═══ INPUT FOR THIS TASK ═══
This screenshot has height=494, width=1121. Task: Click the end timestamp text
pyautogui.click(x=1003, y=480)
═══
═══ INPUT FOR THIS TASK ═══
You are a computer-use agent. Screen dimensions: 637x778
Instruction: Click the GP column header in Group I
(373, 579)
═══
═══ INPUT FOR THIS TASK ═══
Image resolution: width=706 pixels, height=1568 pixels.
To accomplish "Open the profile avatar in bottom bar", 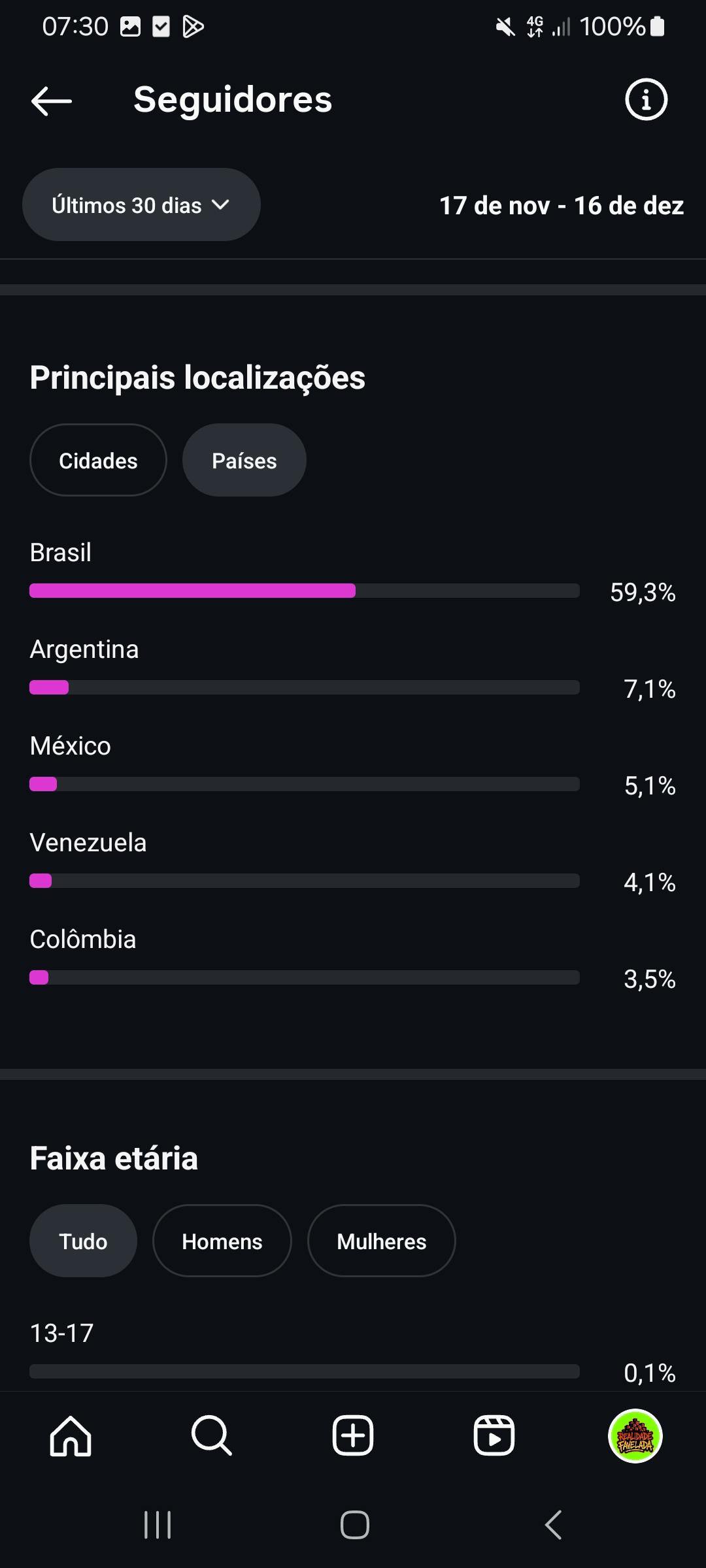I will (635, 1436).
═══
■ WHAT TO PRODUCE ■
Rewrite the items between the lines containing "This screenshot has" and "pyautogui.click(x=1003, y=480)", inclusive, replacing "end timestamp text" with "start timestamp text" and leaving all else unchanged.

■ TASK RESPONSE ■
This screenshot has height=494, width=1121. Task: Click the start timestamp text
pyautogui.click(x=1003, y=480)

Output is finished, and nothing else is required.